Aku meneliti kamarku, lebih tepatnya apa yang kusediakan untuknya sebelum tadi pagi aku berangkat bekerja. Di sebuah meja kecil di samping tempat tidur, aku menemukan teko air yang hampir habis padahal tadi pagi aku mengisinya penuh. Juga beberapa piring kotor.

Aku tersenyum kecil. Terima kasih untuk kerja sama yang baik, gumamku dalam hati. Dia tidak begitu merepotkan. Apa yang kusediakan sudah dia habiskan. Hanya tersisa beberapa buah. Aku segera memberesi perangkat kotor itu.

Kau datar. Kau tidak ramah. Tapi aku tahu, hatimu tidak mungkin seangkuh ekspresimu, batinku. Aku hanya percaya suatu saat dia akan mengubah sikap dinginnya. Entah dengan siapa.

"Aku sudah selesai!"

Aku mendengar suaranya samar dari dalam kamar mandi saat aku ingin mengemasi perangkat makan yang kotor ke luar kamar. Itu membuatku meletakkan kembali di tempatnya.

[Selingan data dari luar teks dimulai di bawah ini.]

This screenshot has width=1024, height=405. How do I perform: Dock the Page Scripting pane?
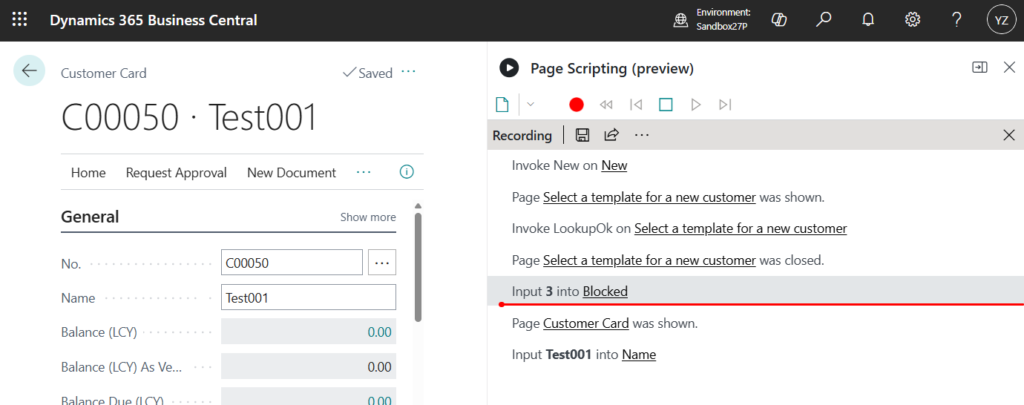tap(979, 68)
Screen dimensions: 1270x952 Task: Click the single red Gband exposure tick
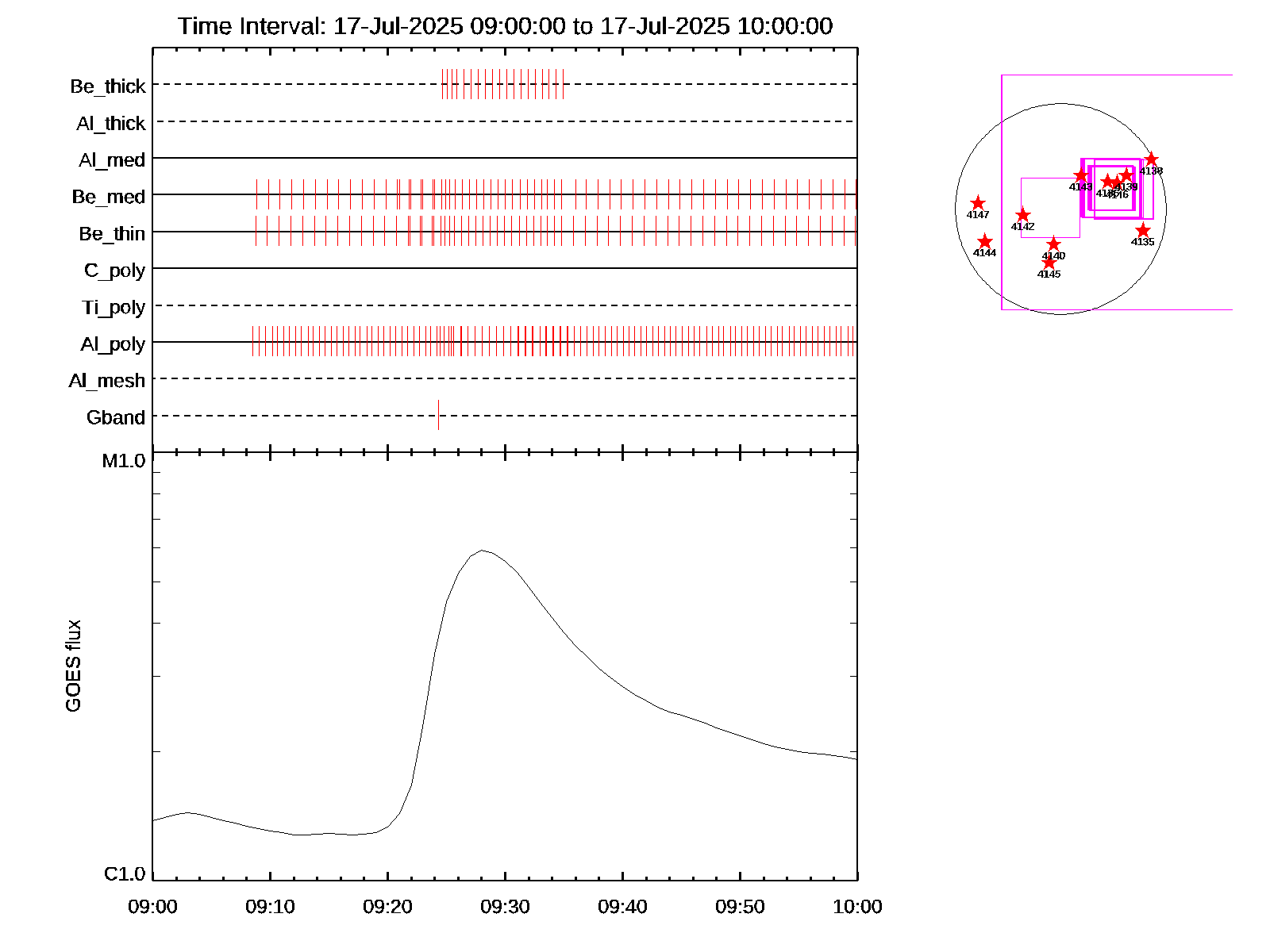tap(438, 415)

"Aku datang," seruku seraya menyambar tissu untuk mengelap tanganku lalu melemparnya ke tempat sampah di bawah meja samping tempat tidur.

Aku bergegas menuju ke kamar mandi sebelum dia berseru lagi. Juga sebelum dia memasang wajah kakunya. Aku mendapati dia sudah berbalut handuk, masih dengan sedikit sisa air di tubuhnya. Sementara celana boxernya yang basah dia letakkan di sudut bathup. Kerja yang bagus, batinku tersenyum demikian.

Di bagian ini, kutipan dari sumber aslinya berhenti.